(Items listed in a dataset)
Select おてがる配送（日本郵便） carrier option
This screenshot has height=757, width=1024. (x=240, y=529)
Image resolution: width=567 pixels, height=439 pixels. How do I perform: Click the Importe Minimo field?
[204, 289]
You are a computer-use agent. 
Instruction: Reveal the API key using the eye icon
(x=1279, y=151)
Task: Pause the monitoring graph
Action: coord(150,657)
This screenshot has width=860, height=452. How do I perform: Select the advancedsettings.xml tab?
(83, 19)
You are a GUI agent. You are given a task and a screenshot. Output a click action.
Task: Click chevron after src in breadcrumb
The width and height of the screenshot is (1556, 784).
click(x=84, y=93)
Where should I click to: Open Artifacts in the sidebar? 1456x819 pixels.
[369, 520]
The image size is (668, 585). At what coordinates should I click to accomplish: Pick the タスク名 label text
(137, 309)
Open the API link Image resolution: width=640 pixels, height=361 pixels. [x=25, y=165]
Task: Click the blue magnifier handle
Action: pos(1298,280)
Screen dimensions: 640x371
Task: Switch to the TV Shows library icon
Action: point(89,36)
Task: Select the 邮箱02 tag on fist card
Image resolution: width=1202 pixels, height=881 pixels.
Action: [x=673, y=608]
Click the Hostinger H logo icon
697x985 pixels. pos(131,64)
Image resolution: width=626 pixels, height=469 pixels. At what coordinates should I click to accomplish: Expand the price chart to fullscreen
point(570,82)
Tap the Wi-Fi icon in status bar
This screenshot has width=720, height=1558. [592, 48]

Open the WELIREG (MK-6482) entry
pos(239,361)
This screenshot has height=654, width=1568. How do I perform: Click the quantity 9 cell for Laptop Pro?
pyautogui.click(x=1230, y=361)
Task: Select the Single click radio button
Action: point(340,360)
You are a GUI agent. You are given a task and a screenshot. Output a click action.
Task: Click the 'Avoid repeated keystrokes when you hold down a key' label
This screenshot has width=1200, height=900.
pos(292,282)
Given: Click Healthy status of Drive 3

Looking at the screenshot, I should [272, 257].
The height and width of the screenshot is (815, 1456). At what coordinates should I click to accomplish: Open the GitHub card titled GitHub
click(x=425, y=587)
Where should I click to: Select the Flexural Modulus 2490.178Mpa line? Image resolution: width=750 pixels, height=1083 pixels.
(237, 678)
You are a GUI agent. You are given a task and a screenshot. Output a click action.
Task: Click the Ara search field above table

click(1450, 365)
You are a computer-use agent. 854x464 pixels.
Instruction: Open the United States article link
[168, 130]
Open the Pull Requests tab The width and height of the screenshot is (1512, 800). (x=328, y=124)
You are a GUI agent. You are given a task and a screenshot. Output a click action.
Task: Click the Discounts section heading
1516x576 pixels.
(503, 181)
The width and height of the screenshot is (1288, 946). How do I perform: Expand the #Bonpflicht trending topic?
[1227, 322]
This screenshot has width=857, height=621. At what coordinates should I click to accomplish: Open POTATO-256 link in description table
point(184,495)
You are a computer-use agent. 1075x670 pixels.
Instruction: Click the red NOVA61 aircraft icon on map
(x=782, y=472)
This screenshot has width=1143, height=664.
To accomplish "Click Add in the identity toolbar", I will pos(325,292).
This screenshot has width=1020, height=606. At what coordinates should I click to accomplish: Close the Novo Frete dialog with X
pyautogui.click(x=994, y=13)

■ Direction ■
Express the records starting at the line that contains "This screenshot has width=1143, height=664." and ending at the end of the records as a two-column CSV with the columns request and answer, one row per record. Put each field in quotes and turn its line breaks into spaces.

■ Result ■
request,answer
"This screenshot has width=1143, height=664. To accomplish ""Click Add in the identity toolbar"",","I will pos(325,292)."
"This screenshot has width=1020, height=606. At what coordinates should I click to accomplish: Close the Novo Frete dialog with X","pyautogui.click(x=994, y=13)"